Stimulation or injury promotes an accumulation of free fatty acids (FFA) and diacylglycerols in the central nervous system (Bazan, 1970, 1971; Bazan and Rako-wski, 1970; Bazan et al., 1971; Aveldano and Bazan 1975a, b, 1979; Bazan, 1976). The accumulated lipids are potentially harmful to excitable membranes by mechanisms such as FFA inhibition of membrane-bound enzymes (Rhoads et al., 1983) and lipid peroxidation (Yoshida et al., 1982). The accumulation of FFA following a single electroconvulsive shock (ECS) is transient, returning to normal levels within 5 min after the shock (Bazan and Rakowski, 1970). Similarly, the FFA increase in gerbil brain due to ischemia induced by bilateral carotid occlusion can be reversed to normal levels after reperfusion (Yoshida et al., 1980, Bhakoo et al., 1984). In the case of prolonged ischemia or during bicuculline-induced status epilepticus, the accumulation of FFA and DAG continues to rise and may lead to irreversible brain damage (Aveldano and Bazan, 1975a, b; DeMedio et al., 1980; Shiu et al., 1983; Tang and Sun, 1982, 1985; Rodriguez de Turco et al., 1983). Irreversible damage may occur because of selective degradation of functionally critical lipid classes or molecular species of lipids (e. g. polyphosphoinositides) in synaptic membranes and/or other cell membranes, such as mitochondria (Bazan et al., 1971; Bazan, 1976).

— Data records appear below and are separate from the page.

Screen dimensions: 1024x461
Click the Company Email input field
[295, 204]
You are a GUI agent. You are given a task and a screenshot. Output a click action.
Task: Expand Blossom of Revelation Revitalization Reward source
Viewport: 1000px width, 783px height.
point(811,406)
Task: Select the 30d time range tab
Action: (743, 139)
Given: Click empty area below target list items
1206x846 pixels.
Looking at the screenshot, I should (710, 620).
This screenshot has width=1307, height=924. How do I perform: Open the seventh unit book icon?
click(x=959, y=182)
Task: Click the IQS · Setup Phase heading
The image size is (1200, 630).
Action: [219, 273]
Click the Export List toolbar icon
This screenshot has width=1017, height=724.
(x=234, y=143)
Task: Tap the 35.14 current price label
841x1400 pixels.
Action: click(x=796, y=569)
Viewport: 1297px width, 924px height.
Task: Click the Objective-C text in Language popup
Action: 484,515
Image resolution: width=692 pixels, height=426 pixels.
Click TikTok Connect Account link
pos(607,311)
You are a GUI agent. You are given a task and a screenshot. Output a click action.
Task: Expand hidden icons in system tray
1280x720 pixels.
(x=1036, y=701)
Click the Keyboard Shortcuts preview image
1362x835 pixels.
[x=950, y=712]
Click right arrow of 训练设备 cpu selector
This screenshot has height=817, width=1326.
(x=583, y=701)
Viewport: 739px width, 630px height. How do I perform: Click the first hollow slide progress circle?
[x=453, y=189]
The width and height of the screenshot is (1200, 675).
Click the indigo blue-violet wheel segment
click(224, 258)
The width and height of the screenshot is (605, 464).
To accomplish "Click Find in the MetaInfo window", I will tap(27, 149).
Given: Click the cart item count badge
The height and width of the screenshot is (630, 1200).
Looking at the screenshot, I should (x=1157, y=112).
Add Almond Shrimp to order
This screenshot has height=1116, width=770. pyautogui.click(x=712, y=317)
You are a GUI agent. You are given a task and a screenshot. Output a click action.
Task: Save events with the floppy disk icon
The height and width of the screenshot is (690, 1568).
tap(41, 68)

In brain, accumulation of DAG and FFA (especially polyunsaturates) as a result of catabolism of polyphosphoinositides, may disturb interneuronal communication by altering levels of secondary messengers (DAG itself and water-soluble inositol polyphosphates) and the activity of protein kinase C. Protein kinase C in brain, which can be activated by polyunsaturated fatty acids (Murakami and Routtenberg, 1985) and unsaturated DAG (Nishizuka et al., 1984a), appears to play a critical role in stimulus-secretion coupling (Kawahara et al., 1980; Wooten and Wrenn, 1984; Putney et al., 1984).